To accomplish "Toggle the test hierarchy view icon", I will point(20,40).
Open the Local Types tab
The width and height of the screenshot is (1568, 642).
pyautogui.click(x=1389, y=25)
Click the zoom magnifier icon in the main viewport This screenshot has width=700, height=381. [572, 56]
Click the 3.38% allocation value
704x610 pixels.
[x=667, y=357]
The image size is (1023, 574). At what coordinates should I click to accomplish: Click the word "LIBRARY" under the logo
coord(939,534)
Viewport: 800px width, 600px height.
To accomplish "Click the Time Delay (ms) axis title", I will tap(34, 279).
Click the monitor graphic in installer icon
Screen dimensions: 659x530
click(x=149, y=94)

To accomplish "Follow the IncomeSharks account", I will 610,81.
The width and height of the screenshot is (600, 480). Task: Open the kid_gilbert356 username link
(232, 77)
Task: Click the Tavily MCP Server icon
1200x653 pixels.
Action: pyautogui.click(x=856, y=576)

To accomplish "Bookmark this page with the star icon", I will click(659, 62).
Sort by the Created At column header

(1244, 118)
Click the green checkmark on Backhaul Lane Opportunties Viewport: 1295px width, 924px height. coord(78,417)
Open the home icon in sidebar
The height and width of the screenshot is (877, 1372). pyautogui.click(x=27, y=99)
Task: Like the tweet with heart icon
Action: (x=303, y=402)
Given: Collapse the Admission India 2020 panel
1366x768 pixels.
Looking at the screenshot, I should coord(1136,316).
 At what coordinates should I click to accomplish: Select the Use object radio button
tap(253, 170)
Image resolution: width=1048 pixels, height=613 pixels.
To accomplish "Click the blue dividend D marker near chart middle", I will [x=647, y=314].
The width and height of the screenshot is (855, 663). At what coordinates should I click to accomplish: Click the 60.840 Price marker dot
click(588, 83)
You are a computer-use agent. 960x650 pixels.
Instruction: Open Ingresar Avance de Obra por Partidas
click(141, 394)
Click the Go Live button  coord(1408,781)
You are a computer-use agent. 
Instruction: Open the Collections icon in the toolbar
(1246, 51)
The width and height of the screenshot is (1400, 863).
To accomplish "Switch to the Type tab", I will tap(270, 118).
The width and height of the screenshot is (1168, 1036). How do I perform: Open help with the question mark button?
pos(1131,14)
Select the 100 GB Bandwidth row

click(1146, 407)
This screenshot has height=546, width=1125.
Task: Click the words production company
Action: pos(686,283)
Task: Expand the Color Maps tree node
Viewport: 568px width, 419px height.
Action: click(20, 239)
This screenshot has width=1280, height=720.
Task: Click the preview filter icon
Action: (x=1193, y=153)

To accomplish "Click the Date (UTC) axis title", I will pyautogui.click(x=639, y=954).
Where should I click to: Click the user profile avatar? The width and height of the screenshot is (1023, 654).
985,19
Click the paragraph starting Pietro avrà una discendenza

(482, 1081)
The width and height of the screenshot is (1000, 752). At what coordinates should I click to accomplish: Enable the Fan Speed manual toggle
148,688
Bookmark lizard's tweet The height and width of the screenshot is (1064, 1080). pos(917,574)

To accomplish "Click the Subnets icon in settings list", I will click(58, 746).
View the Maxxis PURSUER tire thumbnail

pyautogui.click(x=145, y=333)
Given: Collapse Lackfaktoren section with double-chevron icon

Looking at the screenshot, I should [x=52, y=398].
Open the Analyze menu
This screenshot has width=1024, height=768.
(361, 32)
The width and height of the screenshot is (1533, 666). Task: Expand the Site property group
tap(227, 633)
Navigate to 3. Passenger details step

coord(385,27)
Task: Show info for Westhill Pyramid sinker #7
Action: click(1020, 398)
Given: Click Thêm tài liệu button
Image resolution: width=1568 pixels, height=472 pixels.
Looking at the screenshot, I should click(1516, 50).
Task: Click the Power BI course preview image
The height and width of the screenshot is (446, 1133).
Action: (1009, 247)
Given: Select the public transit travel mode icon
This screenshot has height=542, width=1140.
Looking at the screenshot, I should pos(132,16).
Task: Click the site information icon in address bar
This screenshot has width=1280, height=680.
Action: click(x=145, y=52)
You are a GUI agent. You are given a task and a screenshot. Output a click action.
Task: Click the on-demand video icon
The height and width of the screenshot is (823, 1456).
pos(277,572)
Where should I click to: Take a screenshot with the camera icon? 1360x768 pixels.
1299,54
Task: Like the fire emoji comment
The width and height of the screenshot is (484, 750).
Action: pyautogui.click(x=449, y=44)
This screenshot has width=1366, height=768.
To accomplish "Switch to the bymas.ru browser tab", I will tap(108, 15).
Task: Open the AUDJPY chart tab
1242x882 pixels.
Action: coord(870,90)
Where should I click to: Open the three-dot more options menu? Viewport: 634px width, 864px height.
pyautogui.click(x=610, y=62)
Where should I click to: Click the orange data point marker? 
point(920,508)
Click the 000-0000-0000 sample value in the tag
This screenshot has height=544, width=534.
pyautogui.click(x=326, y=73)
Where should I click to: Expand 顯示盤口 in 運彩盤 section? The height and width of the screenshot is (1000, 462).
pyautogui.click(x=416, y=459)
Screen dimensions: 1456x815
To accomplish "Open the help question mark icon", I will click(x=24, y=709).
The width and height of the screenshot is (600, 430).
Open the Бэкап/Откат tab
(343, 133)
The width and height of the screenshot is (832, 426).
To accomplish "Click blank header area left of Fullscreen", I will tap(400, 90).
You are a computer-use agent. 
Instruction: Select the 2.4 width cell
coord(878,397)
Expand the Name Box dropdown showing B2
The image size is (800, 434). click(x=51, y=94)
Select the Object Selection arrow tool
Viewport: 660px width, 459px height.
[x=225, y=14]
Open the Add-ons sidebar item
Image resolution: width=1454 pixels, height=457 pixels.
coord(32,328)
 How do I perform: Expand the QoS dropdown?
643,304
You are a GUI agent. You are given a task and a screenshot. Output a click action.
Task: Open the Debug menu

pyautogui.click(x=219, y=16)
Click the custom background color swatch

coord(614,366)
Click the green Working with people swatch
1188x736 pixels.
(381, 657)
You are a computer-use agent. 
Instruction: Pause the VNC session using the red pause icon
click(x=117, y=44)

» **WORK REQUIRED**:
Nothing may be left out or altered: reproduce the complete listing.

» **TASK RESPONSE**:
To accomplish "Toggle the test hierarchy view icon", I will point(20,40).
Open the Local Types tab
The width and height of the screenshot is (1568, 642).
pyautogui.click(x=1389, y=25)
Click the zoom magnifier icon in the main viewport This screenshot has width=700, height=381. [572, 56]
Click the 3.38% allocation value
704x610 pixels.
[x=667, y=357]
The image size is (1023, 574). At what coordinates should I click to accomplish: Click the word "LIBRARY" under the logo
coord(939,534)
Viewport: 800px width, 600px height.
To accomplish "Click the Time Delay (ms) axis title", I will tap(34, 279).
Click the monitor graphic in installer icon
Screen dimensions: 659x530
click(x=149, y=94)

To accomplish "Follow the IncomeSharks account", I will 610,81.
The width and height of the screenshot is (600, 480). Task: Open the kid_gilbert356 username link
(232, 77)
Task: Click the Tavily MCP Server icon
1200x653 pixels.
Action: pyautogui.click(x=856, y=576)

To accomplish "Bookmark this page with the star icon", I will click(659, 62).
Sort by the Created At column header

(1244, 118)
Click the green checkmark on Backhaul Lane Opportunties Viewport: 1295px width, 924px height. coord(78,417)
Open the home icon in sidebar
The height and width of the screenshot is (877, 1372). pyautogui.click(x=27, y=99)
Task: Like the tweet with heart icon
Action: (x=303, y=402)
Given: Collapse the Admission India 2020 panel
1366x768 pixels.
Looking at the screenshot, I should coord(1136,316).
 At what coordinates should I click to accomplish: Select the Use object radio button
tap(253, 170)
Image resolution: width=1048 pixels, height=613 pixels.
To accomplish "Click the blue dividend D marker near chart middle", I will [x=647, y=314].
The width and height of the screenshot is (855, 663). At what coordinates should I click to accomplish: Click the 60.840 Price marker dot
click(588, 83)
You are a computer-use agent. 960x650 pixels.
Instruction: Open Ingresar Avance de Obra por Partidas
click(141, 394)
Click the Go Live button  coord(1408,781)
You are a computer-use agent. 
Instruction: Open the Collections icon in the toolbar
(1246, 51)
The width and height of the screenshot is (1400, 863).
To accomplish "Switch to the Type tab", I will tap(270, 118).
The width and height of the screenshot is (1168, 1036). How do I perform: Open help with the question mark button?
pos(1131,14)
Select the 100 GB Bandwidth row

click(1146, 407)
This screenshot has height=546, width=1125.
Task: Click the words production company
Action: pos(686,283)
Task: Expand the Color Maps tree node
Viewport: 568px width, 419px height.
Action: click(20, 239)
This screenshot has width=1280, height=720.
Task: Click the preview filter icon
Action: (x=1193, y=153)

To accomplish "Click the Date (UTC) axis title", I will pyautogui.click(x=639, y=954).
Where should I click to: Click the user profile avatar? The width and height of the screenshot is (1023, 654).
985,19
Click the paragraph starting Pietro avrà una discendenza

(482, 1081)
The width and height of the screenshot is (1000, 752). At what coordinates should I click to accomplish: Enable the Fan Speed manual toggle
148,688
Bookmark lizard's tweet The height and width of the screenshot is (1064, 1080). pos(917,574)

To accomplish "Click the Subnets icon in settings list", I will click(58, 746).
View the Maxxis PURSUER tire thumbnail

pyautogui.click(x=145, y=333)
Given: Collapse Lackfaktoren section with double-chevron icon

Looking at the screenshot, I should [x=52, y=398].
Open the Analyze menu
This screenshot has width=1024, height=768.
(361, 32)
The width and height of the screenshot is (1533, 666). Task: Expand the Site property group
tap(227, 633)
Navigate to 3. Passenger details step

coord(385,27)
Task: Show info for Westhill Pyramid sinker #7
Action: click(1020, 398)
Given: Click Thêm tài liệu button
Image resolution: width=1568 pixels, height=472 pixels.
Looking at the screenshot, I should click(1516, 50).
Task: Click the Power BI course preview image
The height and width of the screenshot is (446, 1133).
Action: (1009, 247)
Given: Select the public transit travel mode icon
This screenshot has height=542, width=1140.
Looking at the screenshot, I should pos(132,16).
Task: Click the site information icon in address bar
This screenshot has width=1280, height=680.
Action: click(x=145, y=52)
You are a GUI agent. You are given a task and a screenshot. Output a click action.
Task: Click the on-demand video icon
The height and width of the screenshot is (823, 1456).
pos(277,572)
Where should I click to: Take a screenshot with the camera icon? 1360x768 pixels.
1299,54
Task: Like the fire emoji comment
The width and height of the screenshot is (484, 750).
Action: pyautogui.click(x=449, y=44)
This screenshot has width=1366, height=768.
To accomplish "Switch to the bymas.ru browser tab", I will tap(108, 15).
Task: Open the AUDJPY chart tab
1242x882 pixels.
Action: coord(870,90)
Where should I click to: Open the three-dot more options menu? Viewport: 634px width, 864px height.
pyautogui.click(x=610, y=62)
Where should I click to: Click the orange data point marker? 
point(920,508)
Click the 000-0000-0000 sample value in the tag
This screenshot has height=544, width=534.
pyautogui.click(x=326, y=73)
Where should I click to: Expand 顯示盤口 in 運彩盤 section? The height and width of the screenshot is (1000, 462).
pyautogui.click(x=416, y=459)
Screen dimensions: 1456x815
To accomplish "Open the help question mark icon", I will click(x=24, y=709).
The width and height of the screenshot is (600, 430).
Open the Бэкап/Откат tab
(343, 133)
The width and height of the screenshot is (832, 426).
To accomplish "Click blank header area left of Fullscreen", I will tap(400, 90).
You are a computer-use agent. 
Instruction: Select the 2.4 width cell
coord(878,397)
Expand the Name Box dropdown showing B2
The image size is (800, 434). click(x=51, y=94)
Select the Object Selection arrow tool
Viewport: 660px width, 459px height.
[x=225, y=14]
Open the Add-ons sidebar item
Image resolution: width=1454 pixels, height=457 pixels.
coord(32,328)
 How do I perform: Expand the QoS dropdown?
643,304
You are a GUI agent. You are given a task and a screenshot. Output a click action.
Task: Open the Debug menu

pyautogui.click(x=219, y=16)
Click the custom background color swatch

coord(614,366)
Click the green Working with people swatch
1188x736 pixels.
(381, 657)
You are a computer-use agent. 
Instruction: Pause the VNC session using the red pause icon
click(x=117, y=44)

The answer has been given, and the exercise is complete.